The resolution of the apparent paradox lies in the metric one uses to express patient compliance. The usual metric is ‘percentage of prescribed doses taken’; usual because that is the only measure of drug use that pre-electronic methods can provide. Electronic monitoring, as Blesius et al.[2] point out, reveals the patient’s time-history of dosing, from which interdose interval data can be derived. It is the lengths of interdose intervals, rather than percentages of prescribed doses taken, that appear to contain most of the clinical explanatory power of drug dosing history data.[10]

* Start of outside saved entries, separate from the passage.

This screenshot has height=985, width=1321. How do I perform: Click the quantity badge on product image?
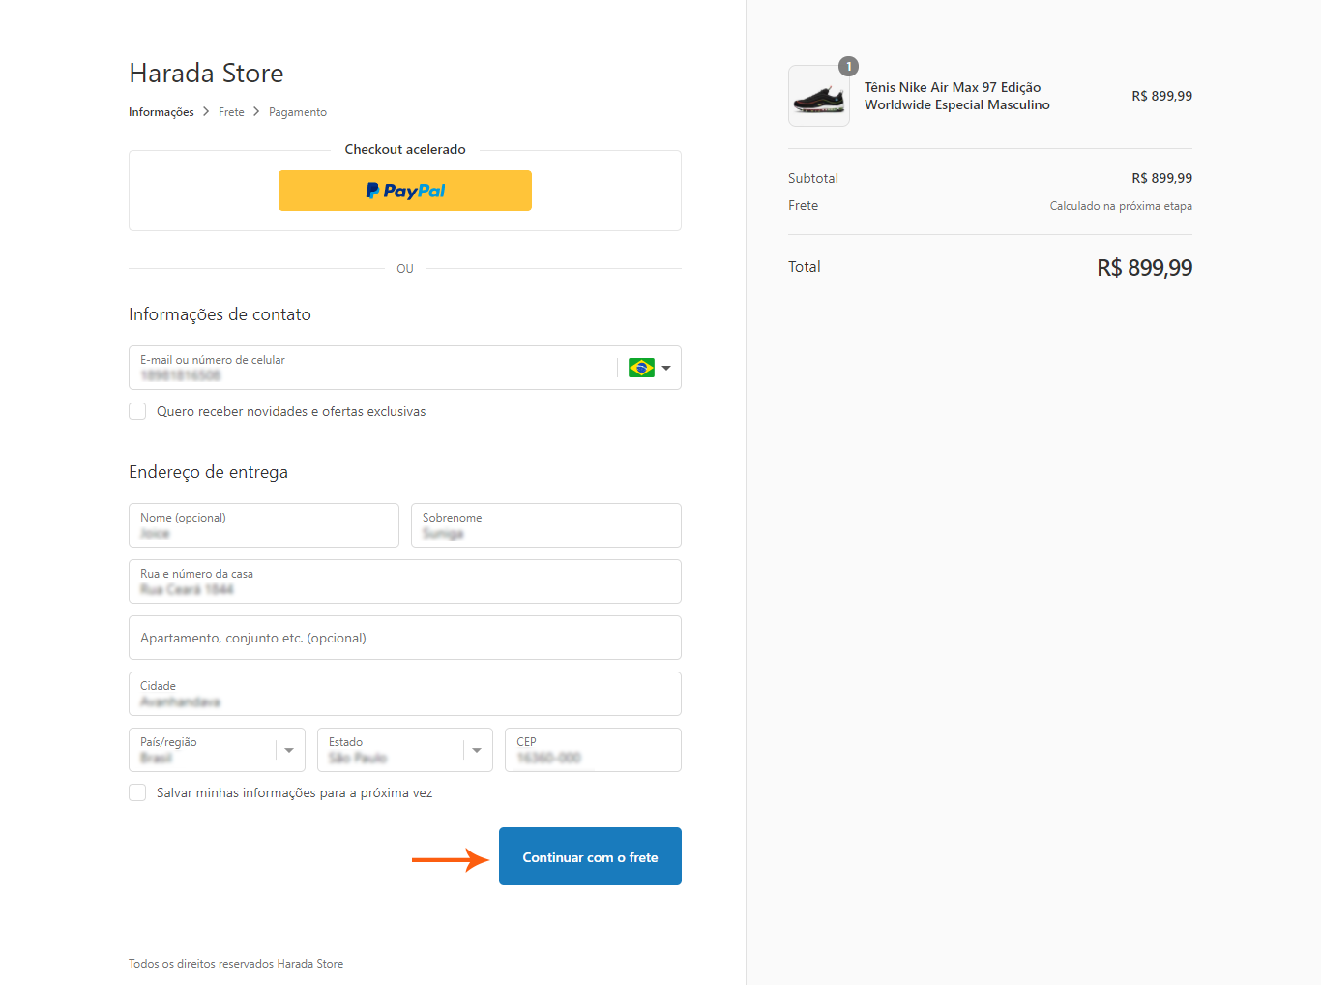(x=848, y=66)
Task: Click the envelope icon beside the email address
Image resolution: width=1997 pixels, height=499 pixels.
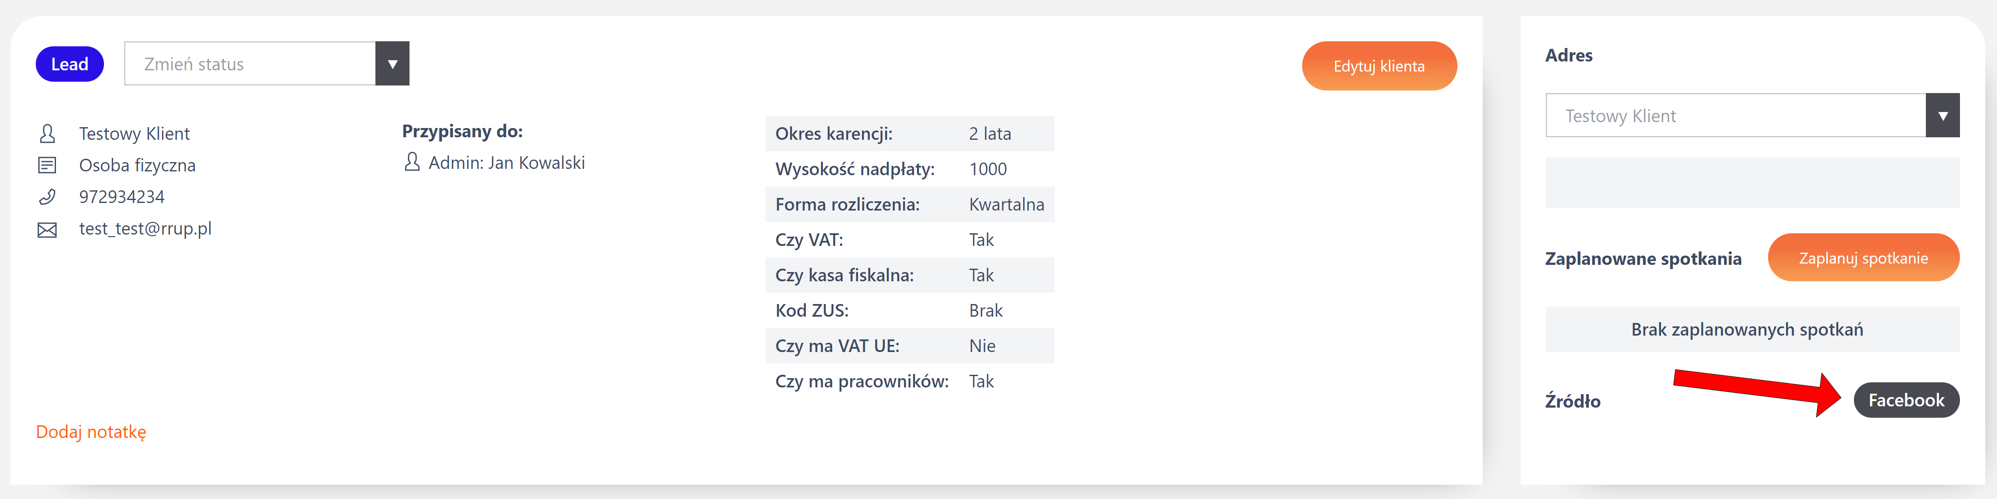Action: pyautogui.click(x=47, y=230)
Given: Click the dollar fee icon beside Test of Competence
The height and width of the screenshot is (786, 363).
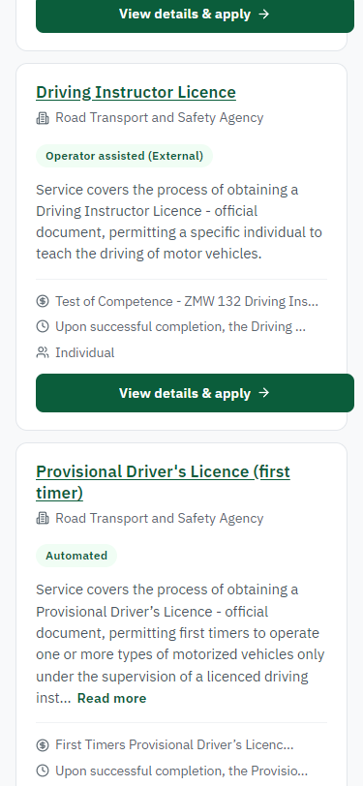Looking at the screenshot, I should tap(43, 301).
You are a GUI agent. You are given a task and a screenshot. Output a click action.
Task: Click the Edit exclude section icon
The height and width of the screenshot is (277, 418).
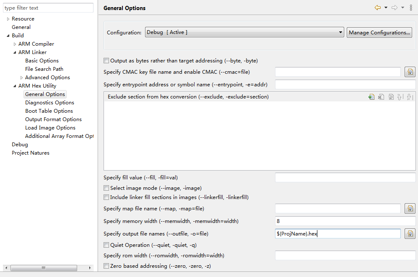coord(391,97)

As Vrijens et al.[11] have recently shown with data from a large archive of electronically compiled drug dosing histories, the crucial factor in the comparison between once-daily and twice-daily regimens lies in the fact that two to three sequential omissions of doses are needed with the twice-daily regimen in order to produce a fall in the plasma concentration of drug equivalent to what is produced by the omission of a single once-daily dose. In either regimen, the probability of sequentially omitting two to three doses is considerably lower than the probability of omitting a single dose. Missing a single dose in the twice-daily regimen has minor consequences, in contrast to the major consequence of missing a single once-daily dose. Therefore, the origin of the twice-daily advantage arises from the substantially lower probability of occurrence, in the twice-daily than in the once-daily dosing regimen, of dosing errors of equivalent therapeutic impact. The relatively high incidence of single, missed doses is the crucial factor in making a shift from once- to twice-daily dosing a useful hedging manoeuvre. It is not a trivial matter, as omitting a single dose is the most common dosing error that ambulatory patients commit. Obviously the clinical consequences will vary with drug and disease. The findings by Vrijens et al.[11] echo earlier work by Levy[12] and Kruse et al.[13]

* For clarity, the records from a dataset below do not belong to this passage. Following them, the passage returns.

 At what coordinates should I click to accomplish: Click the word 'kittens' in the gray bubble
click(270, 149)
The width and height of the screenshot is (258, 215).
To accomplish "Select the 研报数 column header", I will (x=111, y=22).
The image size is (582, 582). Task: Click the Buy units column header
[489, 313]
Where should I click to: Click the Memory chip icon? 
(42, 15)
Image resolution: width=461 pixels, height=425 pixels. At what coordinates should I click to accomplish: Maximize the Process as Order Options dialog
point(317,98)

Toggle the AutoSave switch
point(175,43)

4. Do Not Overlook Persistence

The story will not be complete until patients’ comparative persistence with once- and twice-daily regimens of prescribed drug use is also studied. Is the convenience difference between the two regimens large enough to create a differential in persistence with one regimen versus the other? Inconvenience is of course amplified by ancillary instructions regarding dose-timing in relation to meals or the administration of other drugs. Thus, answers to the comparative persistence question may depend on the totality of patients’ programmes of prescribed drug intake.

5. Pharmionic Questions Need Comprehensive Answers

It is time to put comparisons of drug dosing regimens on a sound scientific footing that includes the temporal aspects of drug doses administered — whence the need for the discipline called pharmionics. It is also time for the terminology used in this field to reflect both administration and timing of doses, to jettison pill counts and to focus on pharmacometric consequences of various dosing patterns so as to understand how they may undermine effectiveness or increase risk. Simulation studies can be very useful, but should be based on actual dosing histories that include dose-timing information from real patients, prescribed real pharmaceuticals, for real diseases. The study by Blesius et al.[2] is a good start.